Excerpted passage:

#####

Bug 35883

Summary: Add support for text message delivery report
Product: Telepathy Reporter: Nicolas Dufresne <nicolas>
Component: loggerAssignee: Telepathy bugs list <telepathy-bugs>
Status: RESOLVED MOVED QA Contact: Telepathy bugs list <telepathy-bugs>
Severity: enhancement    
Priority: medium CC: david.laban
Version: git master   
Hardware: Other   
OS: All   
Whiteboard:
i915 platform: i915 features:
Bug Depends on: 35884    
Bug Blocks:    

Description Nicolas Dufresne 2011-04-01 12:52:12 UTC
The logger should support text message delivery report. Many feature can be added through that support.

Proper support for delivery report would enable the Logger to detect message echo that has been sent by other client store. Those echo are presented by a delivery report of a message that was not sent by current client. In that case, we would simply store a new message.

It would also enable the logger to provide a delivery status (if protocol supports delivery report). This way, people could see in the log viewer which message have been sent with success and ones that failed.

While I do think it would be easier to implement on top of a SQL storage, there is a way to do it with the XML log store. Essentially, the delivery reports would be stored in a separate XML file. When parsing a date (messages are split into dates) the XML log store would first load the delivery reports and store them into a hash table. The for each message we would look into the delivery report hash table (using the message-token has key) and fill in proper delivery status the text event. For sure, this require adding the message-token into the TextEvent for log-store usage (will probably remain private). It is not as efficient as if we could edit the message events, but the overhead is not too excessive.

Note that delivery report support is currently missing in TpTextChannel class, having this support would be very helpful.

We would also need a short term delivery report cache in the SQLite database for the same reason we need one for pending messages, nicely handle logger or other component crash.
Comment 1 David Laban 2011-04-22 08:11:41 UTC
sketched out a skeleton test to see if I understand the desired api/behaviour correctly. Is at ssh://people.freedesktop.org/home/alsuren/telepathy-logger.git but will post a cgit link asap. Happy easter.

#####

Task set:
A – Reproduce the part of the bug report that begins at the words "While I do think" and stops after "be very helpful.", with "hash table" renamed to "dictionary" each time it occurs.
B – Decide whether each statement agrees with the bug report, answering yes or no and quoting the words that decide it: (i) The proposal stores delivery reports in a separate XML file. (ii) The severity of the bug is listed as critical. (iii) The TpTextChannel class already supports delivery reports.

Given material:
#####

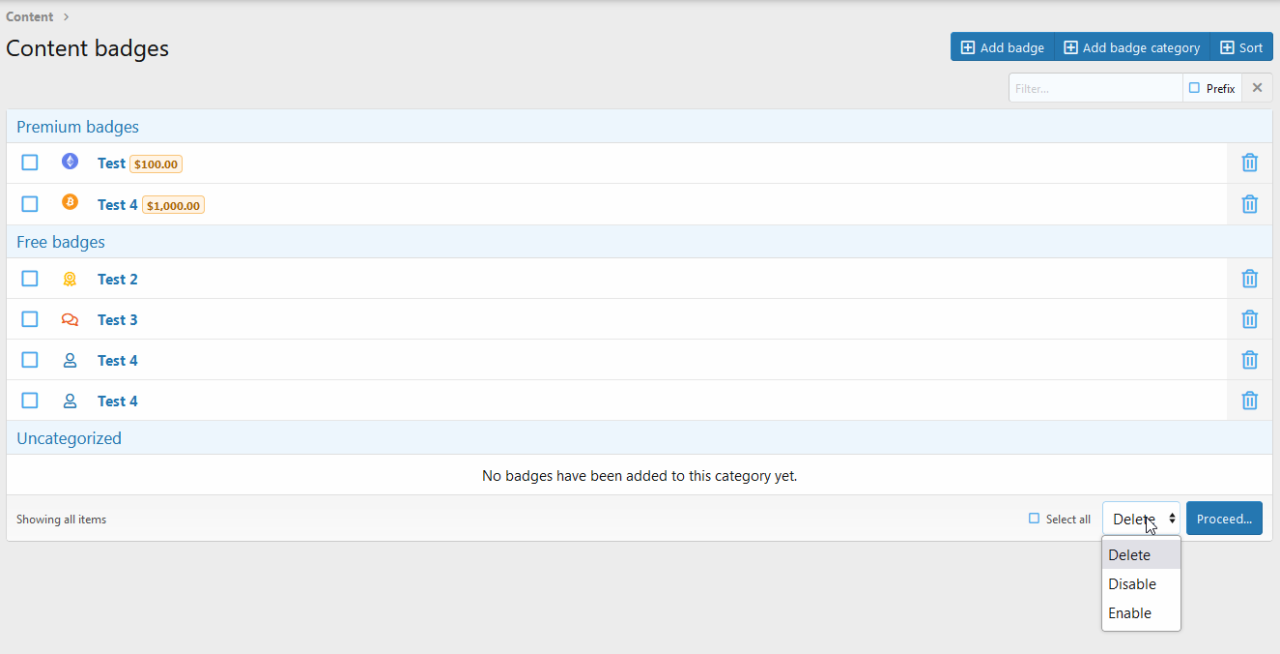Click the Add badge button
This screenshot has height=654, width=1280.
pyautogui.click(x=1002, y=47)
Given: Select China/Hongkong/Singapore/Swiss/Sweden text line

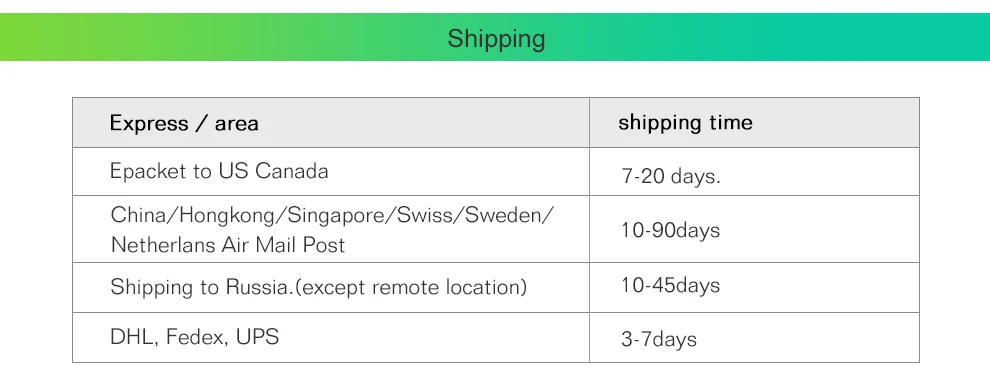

#####

Responses:
A –
While I do think it would be easier to implement on top of a SQL storage, there is a way to do it with the XML log store. Essentially, the delivery reports would be stored in a separate XML file. When parsing a date (messages are split into dates) the XML log store would first load the delivery reports and store them into a dictionary. The for each message we would look into the delivery report dictionary (using the message-token has key) and fill in proper delivery status the text event. For sure, this require adding the message-token into the TextEvent for log-store usage (will probably remain private). It is not as efficient as if we could edit the message events, but the overhead is not too excessive.

Note that delivery report support is currently missing in TpTextChannel class, having this support would be very helpful.

B –
(i) Yes: "the delivery reports would be stored in a separate XML file."
(ii) No: "Severity: enhancement"
(iii) No: "delivery report support is currently missing in TpTextChannel class"